It´s been a perfume-free week, because in the midst of all that sickness the smell makes us feel queasy. One of the few smells that pleases me right now is the cinnamon-violet smell of my blooming cattleya orchid (that´s it on my bedroom table, in the photo) which releases a powerful waft of scent at mid-day and then tucks its perfume bottle away again. On Monday I turned in desperation to my closet for something else that had warm, wonderful associations. My comfort-scent workhorses, even innocuous ones like KenzoAmour, nauseated me.
Which brings us to Annick Goutal Mandragore, done by Camille Goutal and Isabelle Doyen as a unisex tribute to mandrake, “a wonderful and mysterious plant, the mandrake that has inspired numerous legends.” Notes are bergamot, black pepper, spearmint, star anise, boxwood, ginger and mandrake. Mandragore’s dry simplicity turned out to be the perfect treatment for what ails me.
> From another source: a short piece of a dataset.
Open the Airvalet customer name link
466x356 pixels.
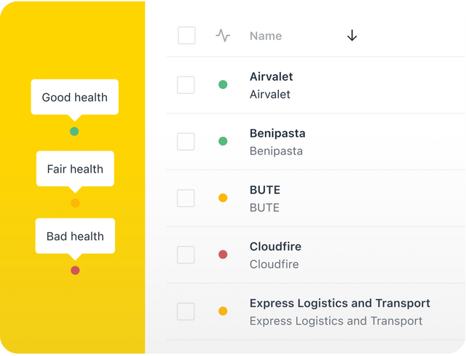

It´s not clear to me that anyone´s come up with a definitive description of the smell of mandrake, and the fragrance is bright, citrus-y and cheering; the only mystery involved is why they picked that particular angle to market the scent. To me there is very little development, and it is essentially bergamot and peppered grapefruit. I have heard other people complain about a urine-like note (helloooo, boxwood!) and others complain in a general sense that AGs don´t last very long on them.
If I concentrate, I suppose I can pick out the “anise” note, but I don´t like anise in fragrance, so I wouldn´t let that put you off (or reassure you, depending.) And while Robin at Now Smell This and I, along with some others, have been laughing about the current ubiquity of pink pepper in fragrance (it´s practically the new litchi), Mandragore is one of the first scents I can remember smelling that distinct peppery note and thinking, damn – what is that? If “pink pepper” signals a mild, tingly, slightly sweet note, then the black pepper in Mandragore is like having the perfumer stand over your plate with the grinder. It is arid, sharp and masculine. I adore it.
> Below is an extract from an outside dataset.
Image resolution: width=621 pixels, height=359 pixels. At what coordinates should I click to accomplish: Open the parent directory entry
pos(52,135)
Unlike some of you, I came late to my perfume obsession. I smelled Mandragore shortly after its release, in their Paris store. It is the first time I comprehended that a perfume did not have to be conventionally pretty – or pretty at all – to be beautiful. Although I have smelled plenty of much, much stranger scents in the ensuing years, the smell of Mandragore always contains the ghost of that first cheerful oddity. For me it is (and I hope always will be) what winter in Paris smells like. I know that´s absurd, but it´s true and it makes me happy.
Mandragore is available in an Eau de Toilette and an EdP. Since the lasting power was never an issue for me, if you like the scent you might want to try the EdP, which I´ve been told is pretty much a scent dupe of the original, only stronger. It´s available in the handsome, square masculine bottle, which is my preferred presentation, along with the traditional bottle.
So, happy Valentine´s Day. I hope you get something delicious in a small, lovely flacon today. If you have a funny or cheerful perfume story to share with me (the totally wrong bottle you got from your lover, or the first time a fragrance really moved you, etc.) I’d love to hear it.
Perfume Love for Everyone!
Related
Oh my gosh! Your orchid! It’s Fragrance Princess! I’m the one who recommended that orchid to you back in 2006 when we were talking about Shiseido’s Message from Orchids? Do you remember? You bought it, and now look at it – it looks great! I’m so pleased! I haven’t looked at this site in a long time. I have since gotten rid of my orchids in favor of cooking herbs, but now you’ve made me regretful…….come to think of it I never did pick up some Message from Orchids either. Hmmmm…..off to eBay. God, one visit to this site and it’s Lemming City!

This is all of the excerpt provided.